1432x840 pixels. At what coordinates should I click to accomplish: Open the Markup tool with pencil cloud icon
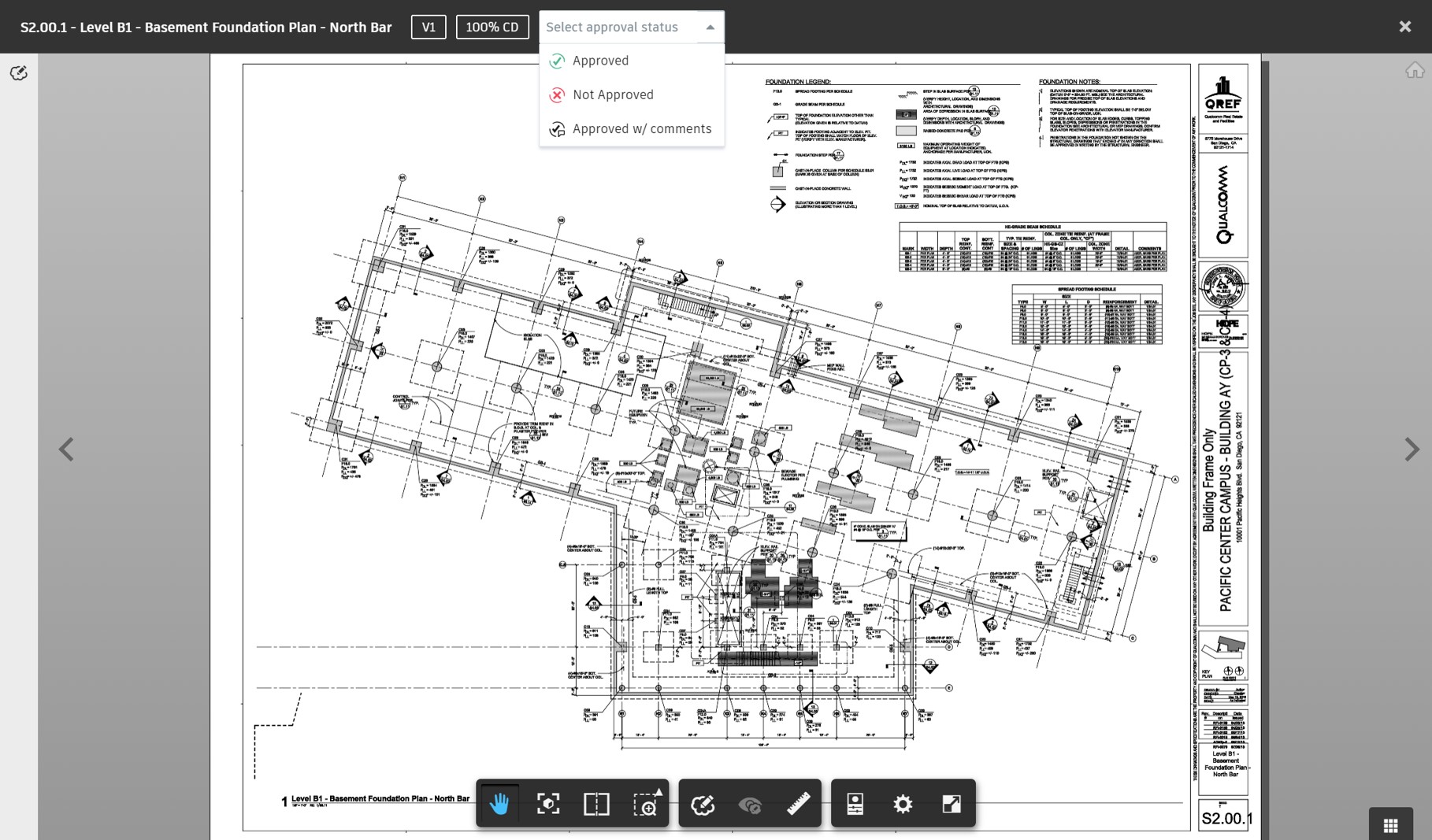pos(702,804)
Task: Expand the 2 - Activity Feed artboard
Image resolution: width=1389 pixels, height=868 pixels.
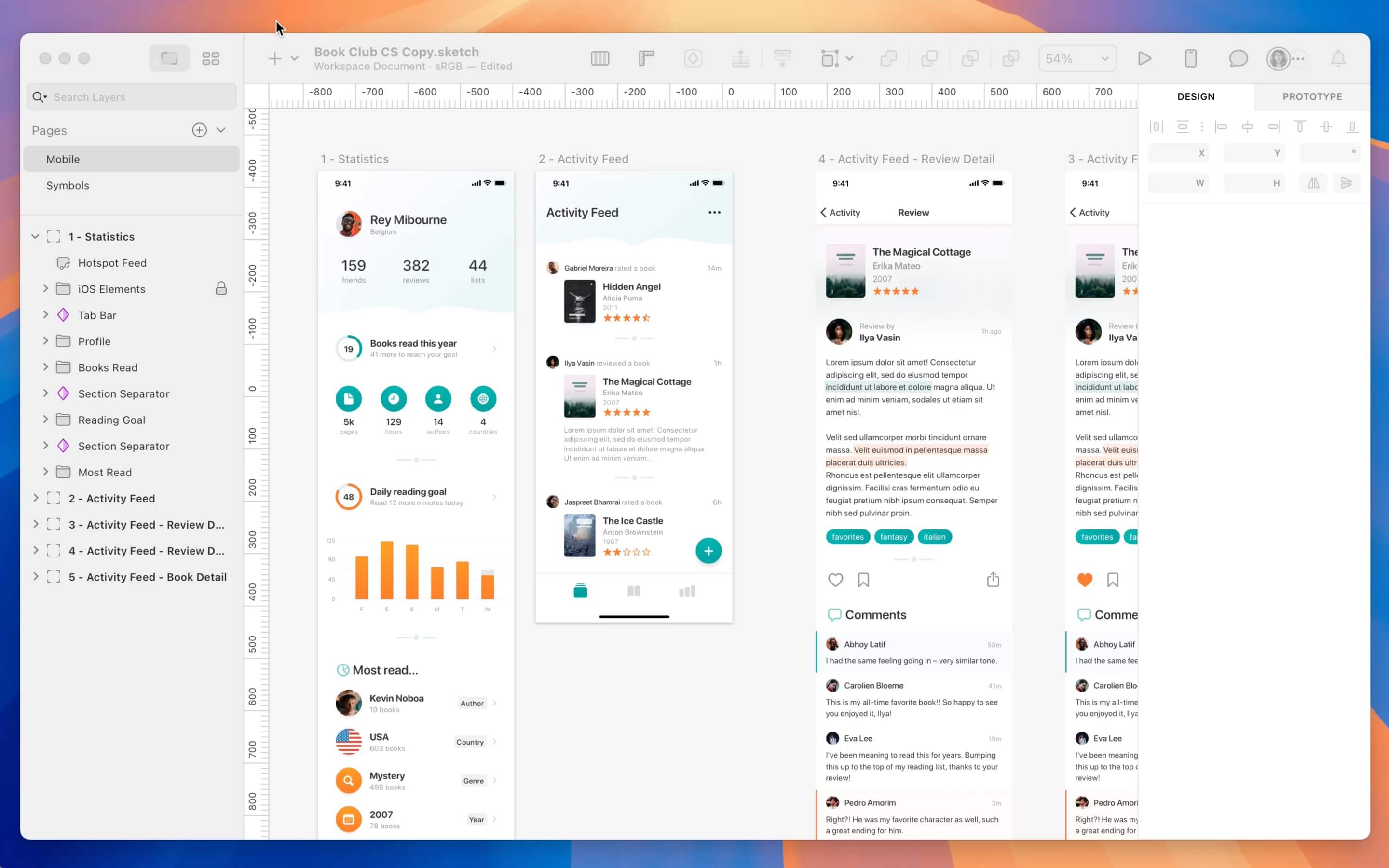Action: 35,498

____________

WHAT IS BEING ASKED: When repeating the listing, keep each line exact and exclude the pictures.

REPLY:
1432x840 pixels. At what coordinates should I click to accomplish: Open the Markup tool with pencil cloud icon
pos(702,804)
Task: Expand the 2 - Activity Feed artboard
Image resolution: width=1389 pixels, height=868 pixels.
Action: 35,498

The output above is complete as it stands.